Das Hören beginnt beim Trommelfell: Es fängt den Schall auf und leitet ihn über die Gehörknöchelchen des Mittelohres an das Innenohr weiter. Dort werden die mechanischen Schwingungen durch die Haarzellen in elektrische Nervenimpulse umgewandelt, die über die Hörnerven und die sogenannte Hörbahn zum Großhirn geschickt werden, wo das Hörzentrum sitzt. Erst dort entsteht der eigentliche Höreindruck.

Doch die Geräusche, die Tinnitus-Patienten hören, existieren außerhalb ihres Kopfes gar nicht, das Ohr kann sie also auch nicht hören. Woher kommen sie dann? "Wenn bestimmte Haarzellen gestört oder geschädigt sind, können sie den Schall nicht mehr ordnungsgemäß weiterleiten, im Gehirn kommt auf einer bestimmten Frequenz kein Ton mehr an. Deshalb erzeugt das Gehirn den Ton vermutlich selbst, quasi als Ausgleich. Das ist der Tinnitus", sagt Rainald Knecht. Dafür spreche, dass chronischer Tinnitus meistens mit einem Hörverlust einhergehe. "Der Tinnitus liegt dann genau auf der Frequenz, die der Patient schlecht oder gar nicht mehr hört."

Deshalb führt ein HNO-Arzt bei Patienten mit Ohrgeräuschen zuerst einen Hörtest durch. Stellt er eine Beeinträchtigung des Gehörs fest, kann er zusätzlich eine sogenannte Hirnstammaudiometrie, kurz BERA-Untersuchung, durchführen. Und er kann die Lautstärke messen, in der ein Patient den Tinnitus wahrnimmt. Dazu lässt der Arzt den Patienten einen Ton hören, der auf der gleichen Frequenz liegt wie das Ohrgeräusch. Dann stellt er lauter, bis der Ton das Geräusch überdeckt.

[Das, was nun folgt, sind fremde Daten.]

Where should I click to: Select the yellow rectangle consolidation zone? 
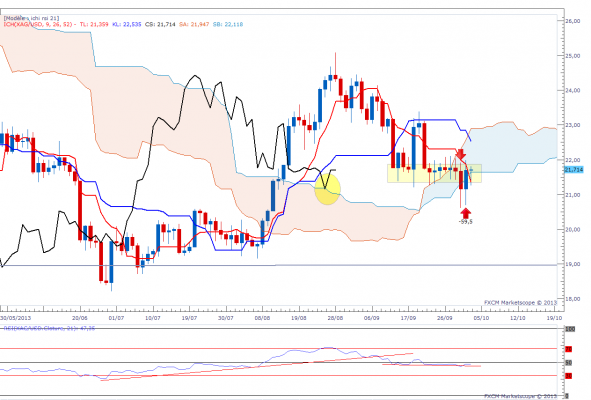[x=434, y=173]
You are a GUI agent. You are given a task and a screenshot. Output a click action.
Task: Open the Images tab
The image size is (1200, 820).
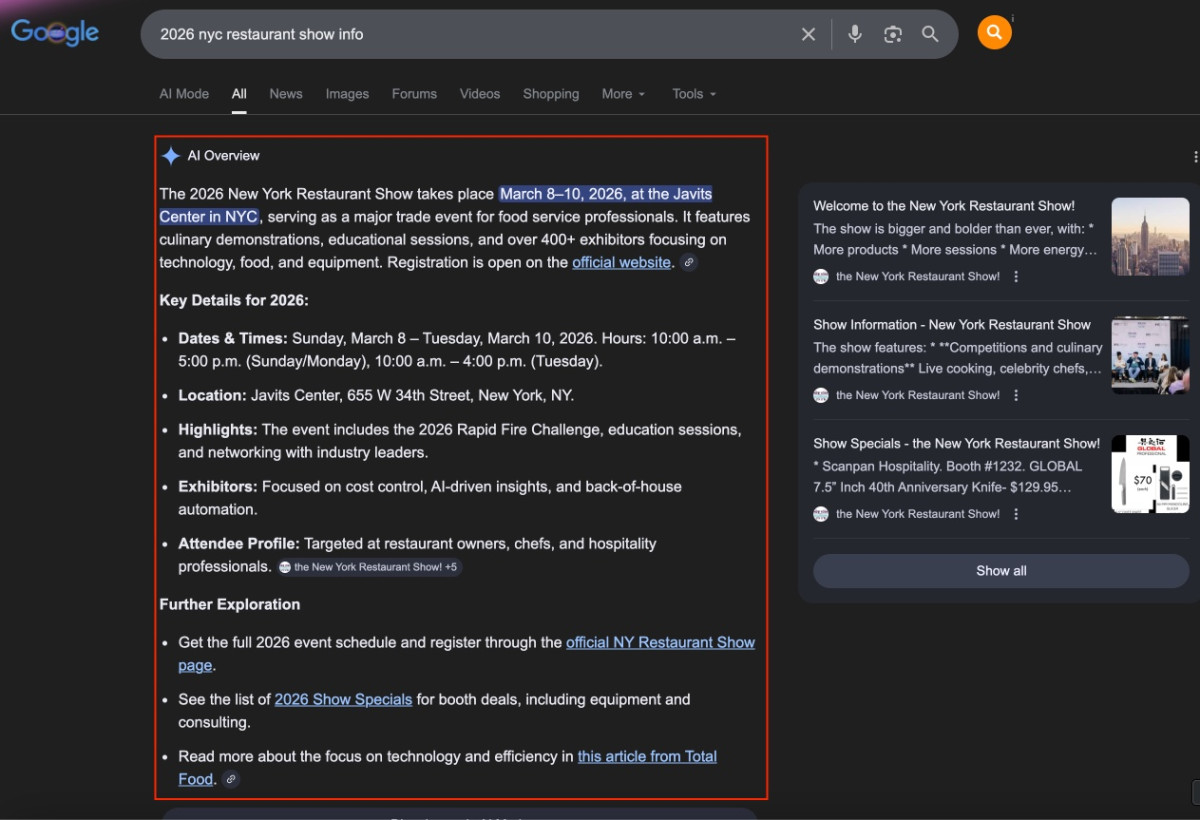coord(347,94)
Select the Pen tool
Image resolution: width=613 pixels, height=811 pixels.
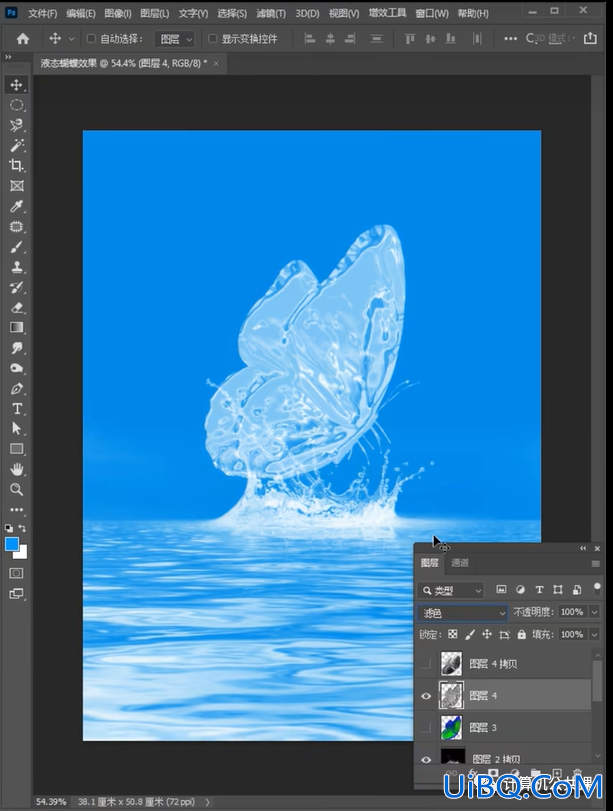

15 Dezibel - lauter kann der Tinnitus nicht werden. Das ist leiser als Blätterrascheln, doch weil das Geräusch im Kopf entsteht, kann es den Höreindruck dominieren. Eine Untersuchung des Kiefers zeigt, ob eine Gebissfehlstellung oder eine Erkrankung des Kiefergelenks vorliegt. Um eine Beteiligung der Halswirbelsäule am Tinnitus auszuschließen, können weitere orthopädische Tests sinnvoll sein.

Bei der Therapie gilt es, zwischen einem akuten und einem chronischen Tinnitus zu unterscheiden. Bei einem akuten Tinnitus, der einige Wochen andauern kann, ausgelöst etwa durch einen Hörsturz oder extreme Lärmbelastung, können durchblutungsfördernde Medikamente und Cortison-Infusionen wirksam sein. Sind Kiefer- oder Wirbelsäulenprobleme die Ursache, kann eine orthopädische Behandlung helfen.

"Gegen chronischen Tinnitus gibt es derzeit jedoch keine durchweg wirksame medizinische Therapie", sagt Rainald Knecht. Die Wirksamkeit von durchblutungsfördernden Präparaten wie Gingko-Biloba sei hier nicht erwiesen, auch für die meisten anderen, oft sehr teuren Therapieangebote - von Akupunktur über Laserbestrahlung und Magnetwellen bis zur Überdruckbehandlung - gelte: "Sie helfen nicht." Allein Cortison könne manchmal die chronischen Beschwerden lindern.

Was aber hilft den Dauergeplagten dann? "Bei schwerhörigen Menschen mit Tinnitus kann ein Hörgerät viel bewirken", sagt Knecht. Bei sehr lauten Ohrgeräuschen könne auch ein Tinnitus-Masker helfen, ein Gerät, das andere, angenehme Geräusche erzeugt, die den Tinnitus übertönen sollen. Doch selbst dadurch verschwinden die Ohrgeräusche meistens nicht ganz. Deshalb ist die wahrscheinlich wirksamste Therapie eine psychologische. Durch sie können die Betroffenen lernen, den Tinnitus zu akzeptieren - und schließlich zu ignorieren.